Harnessing the Long Term: Sustainability

In the wake of the most recent recession, many nonprofits are taking a hard look at their sustainability over the long term to be ready to face uncertain economic times. After all, an organization in poor financial health may find itself forced to cut programs and services when they’re needed the most. Fortunately, there are steps you can take now which may help reduce such risks, while allowing your nonprofit to fulfill its core mission.

The Challenge of Nonprofit Funding

Having a limited number of funding sources is the biggest challenge of sustainability for many organizations. U.S. nonprofits typically receive funds from the government, foundations and individual and corporate donors, and they often depend heavily on a few particular sources for funding — for example, an annual government or foundation grant.

The inherent risks associated with limited funding manifested when government and foundation support dried up during the economic downturn and many nonprofits were forced to close their doors. The problems compounded for nonprofits serving low-income populations that could no longer provide any financial support themselves.

If your organization does not have a variety of funding sources, it’s imperative that you branch out. The broader your base, the more stability and protection your organization will have during difficult economic downturns.

Income Through Fees

A nonprofit need not rely solely on outside funders to improve financial sustainability. It might increase revenue by expanding its fee-based service offerings to new locations or populations. For example, an organization that provides services to children with disabilities in schools could also offer the services to children with disabilities in foster homes.

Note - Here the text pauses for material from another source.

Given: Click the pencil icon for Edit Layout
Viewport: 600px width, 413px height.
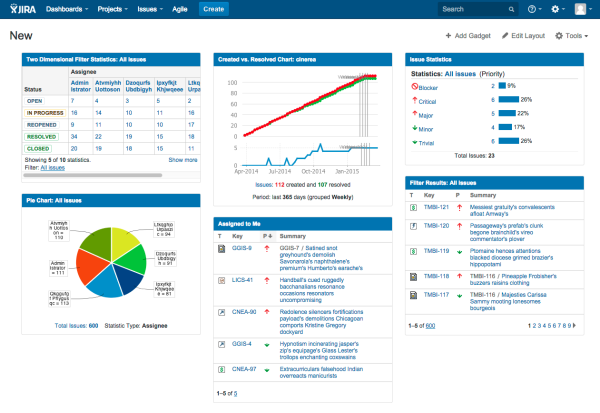Looking at the screenshot, I should click(x=503, y=36).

More and more, nonprofits are pursuing formal partnerships with other organizations — sometimes at the prompting of funders — to share costs. Organizations with similar missions that are serving similar populations can collaborate to make better use of limited resources while reducing competition for funding. They can also scale up high-demand programs or services by joining forces.

Save for a Rainy Day 

Maintaining an adequate reserve is a key component of financial sustainability, but some organizations still lack such a fund. Even some nonprofits that have reserves haven’t established a formal policy for determining an appropriate reserve amount, maintaining that amount and allocating funds when necessary.

Other Strategies

Of course, having multiple funding sources is no guarantee of security — a harsh economy can have widespread consequences that affect multiple sources. Additional strategies that more indirectly affect financial sustainability include the following:

Step up branding. Strategic marketing and branding are key for promoting an organization and achieving stable financial standing, yet many organizations neglect this approach. A brand that clearly communicates a nonprofit’s mission and its services helps to establish a solid reputation that builds trust among donors. This can be particularly crucial when funding pools are shrinking.

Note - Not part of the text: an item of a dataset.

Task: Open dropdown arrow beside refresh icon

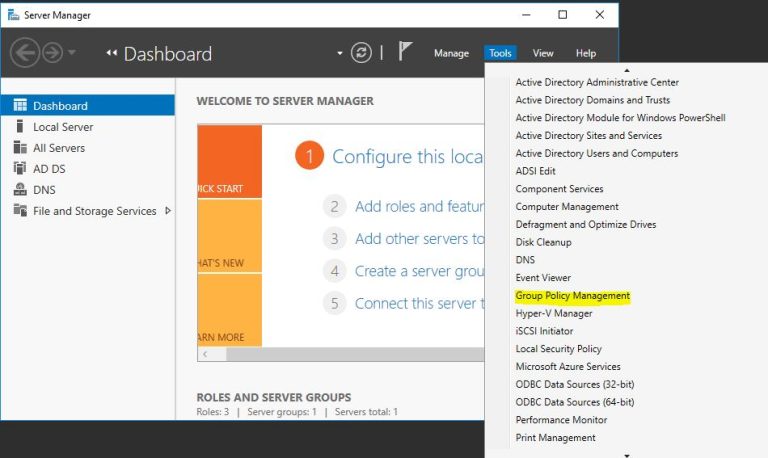Action: pyautogui.click(x=340, y=53)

Evaluate outcomes. Donors and other nonprofit stakeholders are showing greater interest in the outcomes of programs and services and other nonfinancial measures. Often, the number of lives improved has a greater impact on funders than the dollars spent. They also want to fund programs that are successful. By evaluating and sharing outcomes, a nonprofit can demonstrate value, effectiveness and accountability.

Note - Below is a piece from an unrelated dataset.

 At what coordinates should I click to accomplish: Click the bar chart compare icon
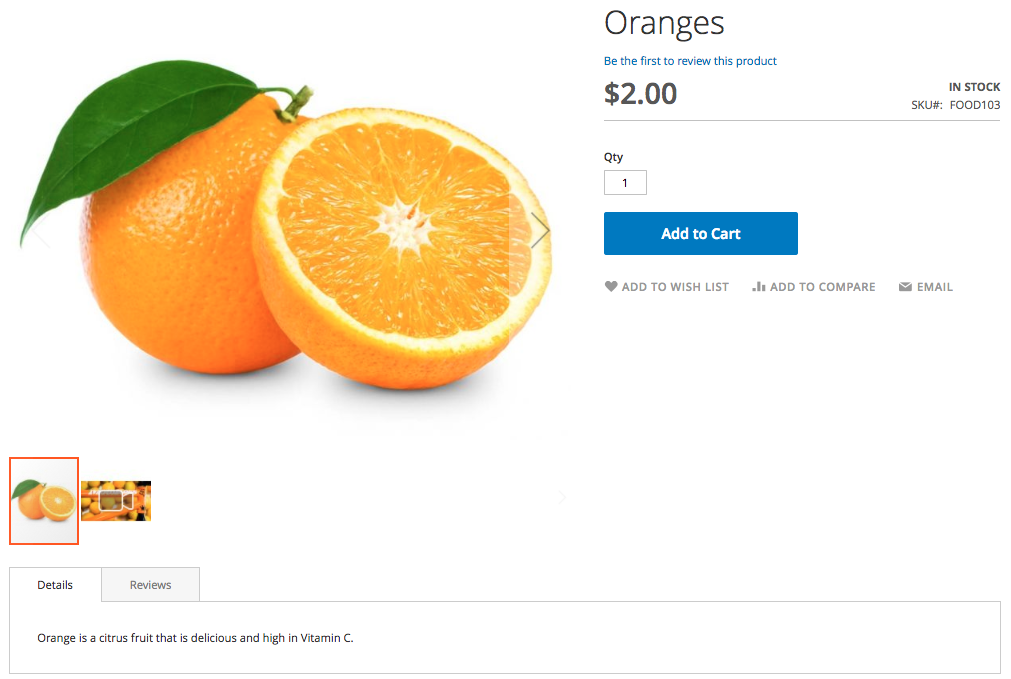tap(759, 287)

Outcome evaluation is also an essential tool for decision making. You can use the process to identify underperforming programs and make necessary tweaks, or to prioritize expenditures if funding declines or additional funding becomes available.

Assess your financial standing. No organization can accurately evaluate its financial sustainability without having timely, comprehensive and accurate financial reporting. How can a nonprofit know how much funding it needs to support its programs and services without knowing how much it costs to operate?

In addition to providing a current picture of financial standing, financial reports should compare actual figures with historical and projected numbers. Some nonprofits are also introducing “dashboards” that give real-time financial data, ratios and trends in easily understood graphic form.

Involve the board. It’s not enough for the board to simply review financial statements before its meetings. Board members must also provide true fiscal oversight and not leave major financial decisions to staff, no matter how trusted and loyal.

Every board member should undergo training on relevant financial issues and be able to understand financial statements. The finance committee should report regularly to the full board and engage in dialogue about their reports and the organization’s financial health. The board shouldn’t merely take a backward-looking view, but should also consider the future — for example, taking into account how current trends and developments might affect future plans for funding the nonprofit’s mission.

Plan for contingencies. When budgeting, every nonprofit should take the time to engage in annual contingency planning exercises. How could your organization continue to serve its mission if it suffered a 10% drop in funding? A 20% drop? Evaluating such scenarios in advance can provide valuable guidance and preserve programs and services critical to the mission of the organization in times of crisis.

A Long-term Goal

Achieving financial stability is a critical part of sustainability and should reflect both the organization’s mission and its financial needs. Your financial advisor can help you objectively assess and improve your nonprofit’s position.